Исходный отрывок:
Чтобы слушать мои рассказы дальше, читатель должен нарисовать себе картину появления в захолустном провинциальном городке, откуда местные мужчины ушли воевать, целой своры только что спущенных с цепи здоровых молодых кобелей, по многу месяцев не видавших женщин…
Нарисовали?.. Теперь слушайте, что там было в натуре.
В шестиместной палате я поселился последним и в ту же ночь обратил внимание: большинство кроватей (не смотря на существовавший в городе комендантский час) всю ночь тщетно дожидалось своих хозяев Лишь к утру мои новые друзья-приятели через форточки и окна пролезали в палаты и, не раздеваясь, проваливались в пьяный беспробудный сон.
Госпиталь набит сестричками-медичками, а городок — их конкурентками — разновозрастными «модяр кишленд» (венгерками), тщетно дожидающимися своих мужей и суженых с далеких фронтов…
Здесь на столе лежат передо мной
Короткие стихи из трех четверостиший.

Задание:
Выпишите, пожалуйста, из отрывка о госпитале все слова, за которыми стоит многоточие, в том числе многоточие вместе с вопросительным знаком. Следующие пункты взяты из другого источника.

Выборка данных:
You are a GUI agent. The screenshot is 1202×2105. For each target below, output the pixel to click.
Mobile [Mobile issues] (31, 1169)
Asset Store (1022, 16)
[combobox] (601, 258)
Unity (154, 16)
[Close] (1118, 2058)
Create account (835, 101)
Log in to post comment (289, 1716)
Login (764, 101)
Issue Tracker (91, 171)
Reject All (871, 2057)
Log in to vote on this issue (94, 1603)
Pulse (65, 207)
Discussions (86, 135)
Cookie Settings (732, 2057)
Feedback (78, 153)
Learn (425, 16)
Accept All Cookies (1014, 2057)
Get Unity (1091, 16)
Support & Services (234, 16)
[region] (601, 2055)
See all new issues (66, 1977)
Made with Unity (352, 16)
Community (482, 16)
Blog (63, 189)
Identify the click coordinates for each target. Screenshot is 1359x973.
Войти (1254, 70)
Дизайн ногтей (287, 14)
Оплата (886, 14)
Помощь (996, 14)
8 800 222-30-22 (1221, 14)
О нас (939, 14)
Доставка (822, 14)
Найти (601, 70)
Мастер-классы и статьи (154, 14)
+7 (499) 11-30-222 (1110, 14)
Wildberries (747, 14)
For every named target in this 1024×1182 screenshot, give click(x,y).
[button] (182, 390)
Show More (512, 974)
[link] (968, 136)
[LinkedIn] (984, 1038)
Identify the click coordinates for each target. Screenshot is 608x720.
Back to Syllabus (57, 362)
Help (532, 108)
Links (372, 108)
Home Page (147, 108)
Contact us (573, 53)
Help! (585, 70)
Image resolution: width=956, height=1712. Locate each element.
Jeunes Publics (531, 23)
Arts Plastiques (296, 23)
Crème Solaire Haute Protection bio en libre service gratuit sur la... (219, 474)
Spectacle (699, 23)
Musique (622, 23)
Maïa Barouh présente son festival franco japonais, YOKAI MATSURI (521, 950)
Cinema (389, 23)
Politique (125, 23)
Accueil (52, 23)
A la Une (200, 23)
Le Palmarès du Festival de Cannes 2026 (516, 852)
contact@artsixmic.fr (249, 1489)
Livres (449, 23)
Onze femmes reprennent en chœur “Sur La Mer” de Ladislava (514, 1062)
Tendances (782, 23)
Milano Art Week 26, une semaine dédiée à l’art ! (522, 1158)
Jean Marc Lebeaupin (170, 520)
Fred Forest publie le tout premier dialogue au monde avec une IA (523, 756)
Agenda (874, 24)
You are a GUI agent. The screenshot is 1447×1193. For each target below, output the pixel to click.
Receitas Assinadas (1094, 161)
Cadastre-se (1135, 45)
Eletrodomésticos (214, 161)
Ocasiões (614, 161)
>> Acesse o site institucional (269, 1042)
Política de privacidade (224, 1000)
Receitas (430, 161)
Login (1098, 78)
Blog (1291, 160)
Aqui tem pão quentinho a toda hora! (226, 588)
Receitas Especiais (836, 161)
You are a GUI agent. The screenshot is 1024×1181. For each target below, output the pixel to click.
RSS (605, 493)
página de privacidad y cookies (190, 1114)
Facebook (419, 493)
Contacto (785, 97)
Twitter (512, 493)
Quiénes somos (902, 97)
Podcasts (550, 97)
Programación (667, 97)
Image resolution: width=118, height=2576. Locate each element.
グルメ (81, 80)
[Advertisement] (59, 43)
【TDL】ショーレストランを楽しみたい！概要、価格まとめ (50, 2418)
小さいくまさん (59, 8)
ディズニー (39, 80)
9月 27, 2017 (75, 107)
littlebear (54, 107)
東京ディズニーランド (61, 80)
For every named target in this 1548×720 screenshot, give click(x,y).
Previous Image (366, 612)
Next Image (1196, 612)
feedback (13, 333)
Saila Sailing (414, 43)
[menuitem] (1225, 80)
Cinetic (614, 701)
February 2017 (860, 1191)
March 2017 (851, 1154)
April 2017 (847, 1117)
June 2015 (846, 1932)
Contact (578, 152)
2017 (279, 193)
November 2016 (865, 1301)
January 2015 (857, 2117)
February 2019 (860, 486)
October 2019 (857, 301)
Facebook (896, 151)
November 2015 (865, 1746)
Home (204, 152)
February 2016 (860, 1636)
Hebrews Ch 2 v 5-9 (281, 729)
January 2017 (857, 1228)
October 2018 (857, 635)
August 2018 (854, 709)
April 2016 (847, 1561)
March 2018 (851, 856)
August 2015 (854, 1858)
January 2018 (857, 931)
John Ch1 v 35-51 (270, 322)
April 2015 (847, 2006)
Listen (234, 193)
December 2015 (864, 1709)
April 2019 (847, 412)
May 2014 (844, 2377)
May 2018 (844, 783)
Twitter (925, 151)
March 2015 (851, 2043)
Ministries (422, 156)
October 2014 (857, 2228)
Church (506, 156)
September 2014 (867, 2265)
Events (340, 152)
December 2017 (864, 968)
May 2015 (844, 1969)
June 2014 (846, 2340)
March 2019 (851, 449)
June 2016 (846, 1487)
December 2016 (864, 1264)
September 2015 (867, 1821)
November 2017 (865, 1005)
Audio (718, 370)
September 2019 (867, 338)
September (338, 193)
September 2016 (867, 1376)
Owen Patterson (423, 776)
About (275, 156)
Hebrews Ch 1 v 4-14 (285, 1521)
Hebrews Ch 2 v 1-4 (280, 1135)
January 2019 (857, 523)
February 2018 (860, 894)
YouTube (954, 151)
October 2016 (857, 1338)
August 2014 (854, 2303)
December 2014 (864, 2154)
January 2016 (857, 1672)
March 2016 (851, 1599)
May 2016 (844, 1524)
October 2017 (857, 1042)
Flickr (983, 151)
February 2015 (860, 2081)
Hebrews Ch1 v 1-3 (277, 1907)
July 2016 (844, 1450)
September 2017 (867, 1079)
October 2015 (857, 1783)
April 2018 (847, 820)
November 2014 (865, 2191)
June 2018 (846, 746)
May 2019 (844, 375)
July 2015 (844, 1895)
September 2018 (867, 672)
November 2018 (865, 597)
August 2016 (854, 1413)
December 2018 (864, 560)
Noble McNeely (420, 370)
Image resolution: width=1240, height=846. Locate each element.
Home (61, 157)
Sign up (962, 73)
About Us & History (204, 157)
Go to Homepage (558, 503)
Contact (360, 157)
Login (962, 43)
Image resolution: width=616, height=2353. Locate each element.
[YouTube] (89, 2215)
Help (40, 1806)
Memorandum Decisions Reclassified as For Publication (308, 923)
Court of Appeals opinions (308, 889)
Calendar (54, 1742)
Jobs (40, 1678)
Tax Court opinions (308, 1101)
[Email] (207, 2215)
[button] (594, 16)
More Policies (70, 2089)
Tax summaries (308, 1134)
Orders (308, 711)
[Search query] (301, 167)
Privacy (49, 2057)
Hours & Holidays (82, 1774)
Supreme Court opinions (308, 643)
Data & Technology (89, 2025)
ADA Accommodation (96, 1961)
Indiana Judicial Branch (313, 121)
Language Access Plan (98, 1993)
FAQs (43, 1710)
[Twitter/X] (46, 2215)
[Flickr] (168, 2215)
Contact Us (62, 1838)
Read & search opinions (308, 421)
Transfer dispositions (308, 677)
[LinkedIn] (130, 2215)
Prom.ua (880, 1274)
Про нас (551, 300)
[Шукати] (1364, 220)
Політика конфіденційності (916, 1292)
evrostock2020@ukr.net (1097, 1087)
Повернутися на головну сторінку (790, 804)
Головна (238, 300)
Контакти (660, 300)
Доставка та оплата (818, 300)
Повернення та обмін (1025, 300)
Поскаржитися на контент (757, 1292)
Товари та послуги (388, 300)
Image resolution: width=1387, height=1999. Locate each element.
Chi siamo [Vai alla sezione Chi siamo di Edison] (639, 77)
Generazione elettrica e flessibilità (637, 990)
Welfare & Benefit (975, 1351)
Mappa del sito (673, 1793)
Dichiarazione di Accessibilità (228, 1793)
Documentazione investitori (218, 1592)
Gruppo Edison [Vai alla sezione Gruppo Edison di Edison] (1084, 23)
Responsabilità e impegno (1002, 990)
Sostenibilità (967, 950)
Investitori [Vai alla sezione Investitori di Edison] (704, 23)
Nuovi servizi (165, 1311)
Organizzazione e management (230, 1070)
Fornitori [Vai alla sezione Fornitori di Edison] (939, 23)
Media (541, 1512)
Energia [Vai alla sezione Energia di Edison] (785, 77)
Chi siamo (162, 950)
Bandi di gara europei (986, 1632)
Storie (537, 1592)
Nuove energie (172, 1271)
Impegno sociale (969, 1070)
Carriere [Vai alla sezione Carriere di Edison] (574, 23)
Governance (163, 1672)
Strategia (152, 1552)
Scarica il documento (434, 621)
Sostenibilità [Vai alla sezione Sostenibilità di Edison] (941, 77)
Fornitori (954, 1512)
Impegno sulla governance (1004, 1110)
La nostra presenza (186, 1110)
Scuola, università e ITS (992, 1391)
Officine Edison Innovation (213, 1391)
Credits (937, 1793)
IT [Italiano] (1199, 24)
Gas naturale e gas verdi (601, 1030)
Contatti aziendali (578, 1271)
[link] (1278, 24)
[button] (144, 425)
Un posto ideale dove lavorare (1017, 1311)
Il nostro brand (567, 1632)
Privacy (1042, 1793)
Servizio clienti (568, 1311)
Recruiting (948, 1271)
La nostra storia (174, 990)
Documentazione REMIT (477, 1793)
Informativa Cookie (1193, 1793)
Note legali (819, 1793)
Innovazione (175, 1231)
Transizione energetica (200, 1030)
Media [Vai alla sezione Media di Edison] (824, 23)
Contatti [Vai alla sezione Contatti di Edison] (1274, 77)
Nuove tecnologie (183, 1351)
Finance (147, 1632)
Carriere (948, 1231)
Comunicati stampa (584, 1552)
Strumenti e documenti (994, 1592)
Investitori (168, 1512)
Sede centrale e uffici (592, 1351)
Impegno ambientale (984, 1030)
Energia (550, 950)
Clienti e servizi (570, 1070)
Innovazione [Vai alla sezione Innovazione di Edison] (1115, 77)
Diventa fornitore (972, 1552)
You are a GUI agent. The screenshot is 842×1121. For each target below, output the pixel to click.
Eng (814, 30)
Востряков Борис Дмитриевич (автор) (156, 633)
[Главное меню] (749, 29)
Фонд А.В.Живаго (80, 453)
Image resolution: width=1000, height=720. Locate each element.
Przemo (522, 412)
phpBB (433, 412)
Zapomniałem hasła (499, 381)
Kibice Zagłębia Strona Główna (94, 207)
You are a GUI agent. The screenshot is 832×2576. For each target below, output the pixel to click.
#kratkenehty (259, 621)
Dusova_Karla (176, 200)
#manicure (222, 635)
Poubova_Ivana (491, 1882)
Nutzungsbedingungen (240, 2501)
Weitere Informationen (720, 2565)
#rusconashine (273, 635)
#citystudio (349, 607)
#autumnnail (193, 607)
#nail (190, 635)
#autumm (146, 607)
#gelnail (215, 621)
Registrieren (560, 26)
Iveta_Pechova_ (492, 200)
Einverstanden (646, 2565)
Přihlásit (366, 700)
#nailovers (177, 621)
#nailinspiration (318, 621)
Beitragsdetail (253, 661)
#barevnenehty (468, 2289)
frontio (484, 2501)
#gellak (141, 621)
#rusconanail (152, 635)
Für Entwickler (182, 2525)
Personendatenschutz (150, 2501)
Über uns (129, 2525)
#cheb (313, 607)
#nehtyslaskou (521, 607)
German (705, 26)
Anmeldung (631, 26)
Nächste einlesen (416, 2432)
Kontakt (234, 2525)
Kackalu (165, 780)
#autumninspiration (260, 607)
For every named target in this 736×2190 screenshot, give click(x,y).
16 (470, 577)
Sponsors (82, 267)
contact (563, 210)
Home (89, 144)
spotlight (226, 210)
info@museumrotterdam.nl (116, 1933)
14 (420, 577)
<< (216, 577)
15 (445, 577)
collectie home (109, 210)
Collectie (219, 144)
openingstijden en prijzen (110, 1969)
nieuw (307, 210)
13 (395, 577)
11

Выполненное упражнение:
женщин, Нарисовали, фронтов